Tribune de Jean-François Tilquin, responsable allocation d’actifs chez Raymond James Asset Management International
Les mois passés ont une fois de plus illustré à quel point la fébrilité peut s’emparer du marché obligataire et notamment du marché du crédit.
Ce nouvel épisode de dislocation révèle des opportunités d’investissement.
En effet, l’été 2015 a été plutôt meurtrier à l’instar de l’été 2013 et les classes d’actifs dites risquées (et parfois moins risquées) ont fait l’expérience d’une correction importante.
Ainsi, en reprenant les points hauts atteints sur de nombreuses classes d'actifs, soit avril 2015, le constat est le suivant :
On le voit, la correction a été brutale à la fois sur les marchés actions et sur le marché du crédit. On note que même la classe d’actifs des obligations dites « Investment grade » a connu une nette contre-performance sur la période.
Les causes de cette correction sont à la fois monétaires et macroéconomiques :
- Le stress créé par la volonté de la banque centrale américaine de relever ses taux afin de poursuivre la normalisation de la politique monétaire.
- Dans le même temps, la volonté d’à peu près toutes les banques centrales des pays développés ou émergents de poursuivre ou d’amplifier l’assouplissement de leur politique faisant le constat d’une faible inflation ou de pressions déflationnistes au niveau mondial.
- La prise de conscience du ralentissement chinois.
- L’enlisement des pays émergents vivants sur la rente des matières premières et les difficultés des secteurs concernés (gaz de schiste aux Etats-Unis).
Sur le plan microéconomique et sectoriel, on notera également :
- La pression sur l’écart de rendement des obligations des secteurs de l’énergie et miniers (Glencore) ajoutée à l’affaire Volkswagen créant des situations de panique.
- Les doutes accrus sur le devenir des énergéticiens (allemands) fortement présents sur le marché du crédit.
- Des évènements de crédit du type Abengoa ou des doutes sur des dossiers comme Casino/ Rallye.
Pour autant, même si la correction observée peut trouver une justification dans cette conjonction d’événements, l’effet de contagion est révélateur d’un risque systémique sous-jacent aux marchés en général, et aux marchés obligataires en particulier comme souligné dans un article précédent (assèchement structurel de la liquidité et risque systémique du marché obligataire).
Nous donnons par la suite quelques exemples précis et conservateurs à nos yeux :
- Obligations subordonnées SCOR :
Pour rappel, SCOR est une des 3 seules sociétés en France au rating AA- chez Standard & Poor’s.
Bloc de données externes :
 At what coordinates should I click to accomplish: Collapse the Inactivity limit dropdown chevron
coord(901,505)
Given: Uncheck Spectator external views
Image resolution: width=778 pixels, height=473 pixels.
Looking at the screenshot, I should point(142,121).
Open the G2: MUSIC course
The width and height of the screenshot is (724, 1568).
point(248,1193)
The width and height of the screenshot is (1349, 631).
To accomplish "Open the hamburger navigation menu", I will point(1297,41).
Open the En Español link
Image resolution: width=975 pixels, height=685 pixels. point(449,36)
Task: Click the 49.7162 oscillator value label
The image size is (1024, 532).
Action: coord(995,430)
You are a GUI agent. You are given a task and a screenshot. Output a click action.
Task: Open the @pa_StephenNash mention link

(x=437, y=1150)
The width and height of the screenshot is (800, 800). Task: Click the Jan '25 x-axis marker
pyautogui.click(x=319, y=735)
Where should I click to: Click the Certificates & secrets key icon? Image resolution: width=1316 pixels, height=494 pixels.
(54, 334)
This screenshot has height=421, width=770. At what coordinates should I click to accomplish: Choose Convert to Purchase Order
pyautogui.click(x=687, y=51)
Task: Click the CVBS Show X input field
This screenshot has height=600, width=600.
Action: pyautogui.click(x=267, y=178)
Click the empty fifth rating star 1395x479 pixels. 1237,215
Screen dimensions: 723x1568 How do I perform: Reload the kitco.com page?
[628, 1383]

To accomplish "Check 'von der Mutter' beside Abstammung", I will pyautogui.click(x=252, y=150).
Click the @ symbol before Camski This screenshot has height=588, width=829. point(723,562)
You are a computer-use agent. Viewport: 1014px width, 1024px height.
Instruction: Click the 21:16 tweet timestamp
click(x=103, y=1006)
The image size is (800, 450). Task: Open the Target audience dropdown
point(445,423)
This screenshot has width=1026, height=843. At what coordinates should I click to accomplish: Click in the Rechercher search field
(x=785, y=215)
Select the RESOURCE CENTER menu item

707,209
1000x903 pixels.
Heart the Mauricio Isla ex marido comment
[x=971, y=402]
. Obligation perpétuelle call au 28 juillet 2016 (un an). Rendement à fin septembre de 2.50% soit taux swap (1 cts) + 250 pb.
. Obligation perpétuelle call au 1er octobre 2025. Rendement fin septembre de 3.70% soit environ 280 pb au-dessus du taux swap.
Dans le même temps, l’obligation Faurecia décembre 2016 (rating BB-) affiche un rendement de 1.50%.
Cherchez l’erreur…
- Obligation subordonnée BFCM LT2 2020 (rating BBB+) à fin septembre au rendement de 1.70%.
Le taux de rendement de l’obligation d’Etat allemande à 5 ans était négatif.
Pour rappel, la BFCM est une des rares banques européennes à avoir passé la crise financière sans embuche.
On pourrait ainsi multiplier les exemples d’opportunités à saisir comme parmi les obligations hybrides non financières touchées par l’effet Volkswagen bien que dans des secteurs très différents (Veolia, Orange).
Cette dislocation observée sur les marchés obligataires a moins à voir avec l’adoption par le marché d’un scénario économique noir que des effets de contagion et d’illiquidité structurelle au marché obligataire. On observe ainsi des liquidations forcées de positions sans discernement qui sont autant de difficultés à maintenir le cap d’une stratégie de gestion rigoureuse pour les acteurs soumis au market to market que d’opportunités d’achat pour les acteurs bénéficiant d’une contrainte moins forte.